Артель театральных барышников сим имеет честь уведомить, что, для удобства публики, она избрала своим местопребыванием портерную, близ театра.
Немного поостыв, Иван Опалин все же признал разумным совет начальства разведать через знакомых обстановку в театре, прежде чем туда заявляться. И усилий-то особых вроде не требовалось, потому что Казачинский уже признался в том, что крутил роман с девушкой из оперного хора. Однако едва Опалин сообщил Юре, что хочет поговорить с его знакомой, тот неожиданно заартачился.
– Слушай, ну это же неофициально, ты просто сведешь нас, и я с ней побеседую…
Но Казачинский категорически отказался это делать, и по выражению его лица Иван понял, что настаивать бесполезно.
– Я что, о многом прошу? – не удержался Опалин, когда Юра ушел.
Петрович, разбиравший бумаги на своем столе, поднял голову.

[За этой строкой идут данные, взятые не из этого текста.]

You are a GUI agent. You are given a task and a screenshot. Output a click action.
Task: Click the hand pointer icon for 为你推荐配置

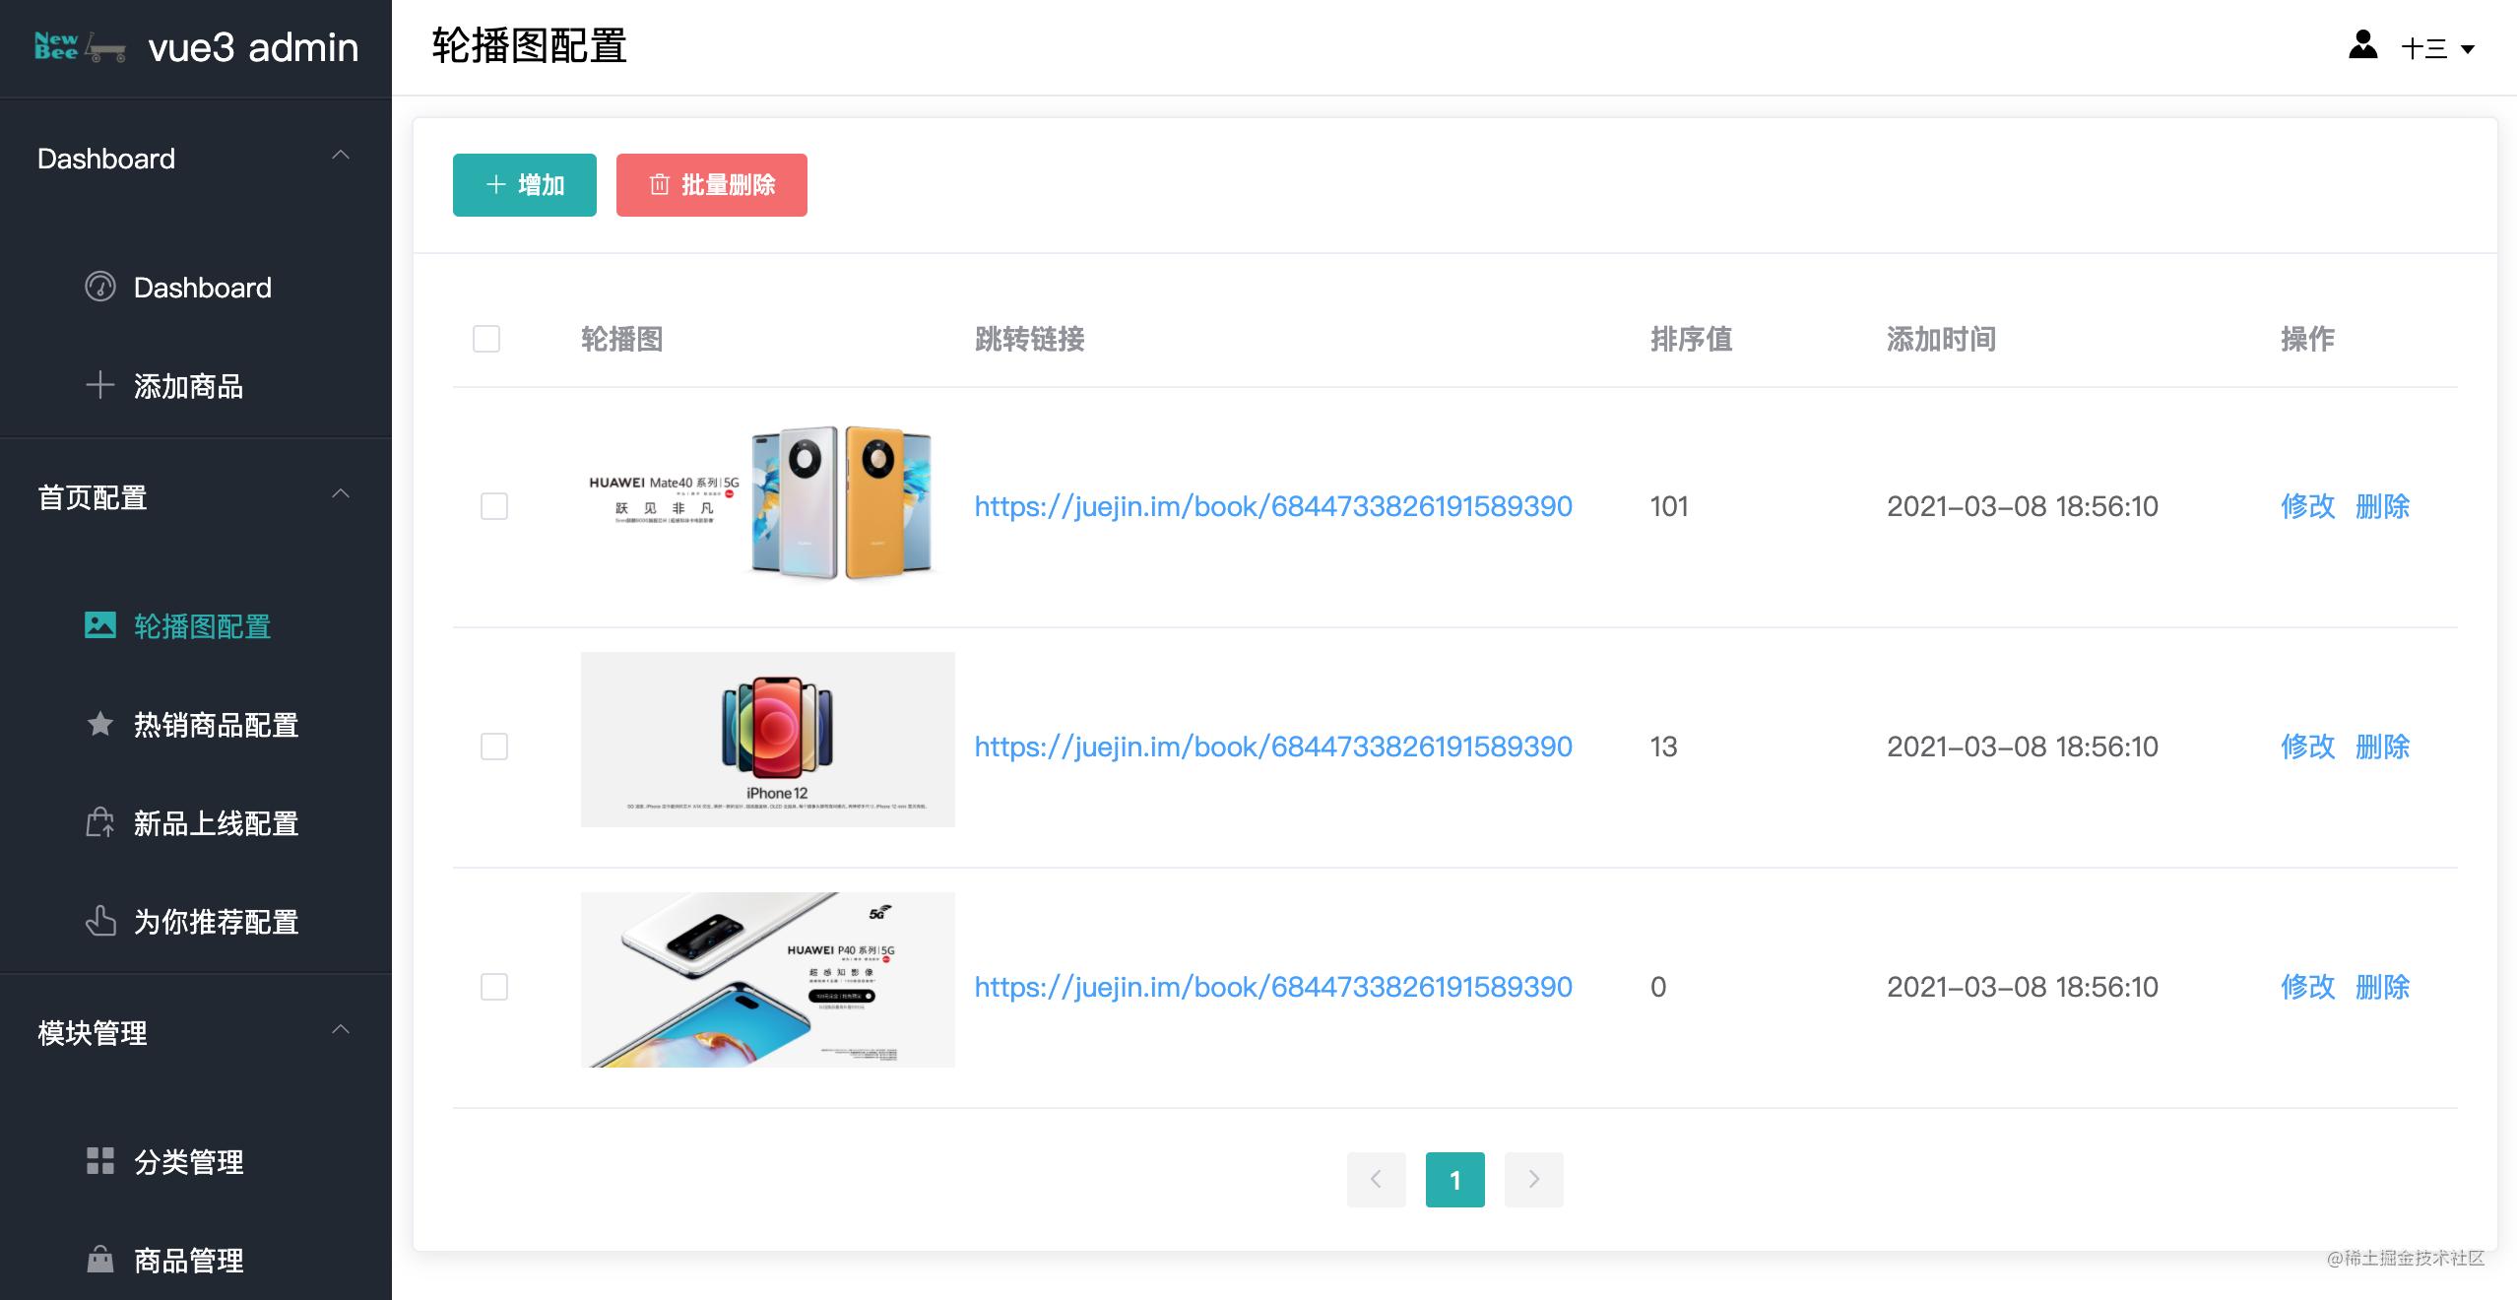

– Ты, Ваня, прости, но ты часто прешь напролом, а в общении с людьми надо нюансы учитывать. Без этого никак, – назидательно промолвил Логинов. – Как только он сказал «Мила», я сразу же вспомнил, когда он прежде это имя упоминал. Плохо они расстались, ясно? Она его променяла на другого, так что он теперь ее даже видеть не хочет.
– Ладно, – смирился Опалин. – Но мне-то что теперь делать? Слушай, а может, среди твоих знакомых кто найдется?

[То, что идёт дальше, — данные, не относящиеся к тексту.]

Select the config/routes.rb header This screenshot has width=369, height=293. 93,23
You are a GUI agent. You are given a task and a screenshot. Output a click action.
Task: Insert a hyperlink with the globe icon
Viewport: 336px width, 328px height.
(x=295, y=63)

За годы работы в угрозыске Петрович накопил изрядное количество связей в самых разных слоях общества и умело их использовал, когда того требовали интересы дела. Он шевельнул бровями и коротко ответил:
– Может, и найдется. Почему нет?
…Первый блин, впрочем, оказался комом, потому что на назначенную в пивной встречу Петрович привел спекулянта или, как тогда говорили, театрального барышника. По правде говоря, Опалин ожидал увидеть раскормленного рвача с минимумом интеллекта на том, что у других называется лицом, но реальность оказалась куда интереснее. Перед сыщиком предстал пожилой господин – слово «товарищ» к нему категорически не шло – благообразной профессорской наружности, в пенсне и с бородкой клинышком. Он был тих, как ландыш, и учтив, как воспитанница института благородных девиц. Иван уже собирался сердито спросить у Петровича, кого он вообще притащил с собой, когда барышник, который обметал платком стул, прежде чем присесть на него, на мгновение повернулся в сторону Опалина, и из-под пенсне сверкнул такой острый взгляд, что вопрос замер у сыщика на губах.

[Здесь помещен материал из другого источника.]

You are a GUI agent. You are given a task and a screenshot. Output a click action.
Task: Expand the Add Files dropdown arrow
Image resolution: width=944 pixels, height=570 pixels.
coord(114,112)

– Давайте знакомиться, – бодро сказал Петрович, который сел между Опалиным и своим осведомителем. – Иван Григорьич, – кивок в сторону начальника, – Петр Сергеич, – кивок в сторону барышника. – Ну что, возьмем пивка? – Он энергично потер руки.
Опалин и его подчиненный взяли жигулевского, а Петр Сергеич оказался с подковыркой и пожелал портер, который стал пить мелкими глоточками, смакуя, как вино.
– Так что насчет Большого театра? – спросил Петрович, когда стаканы опустели больше чем наполовину и от удовольствия можно было переходить к конкретике.
Петр Сергеич поглядел на Опалина, на Логинова, степенно поправил пенсне и сделал еще несколько глотков.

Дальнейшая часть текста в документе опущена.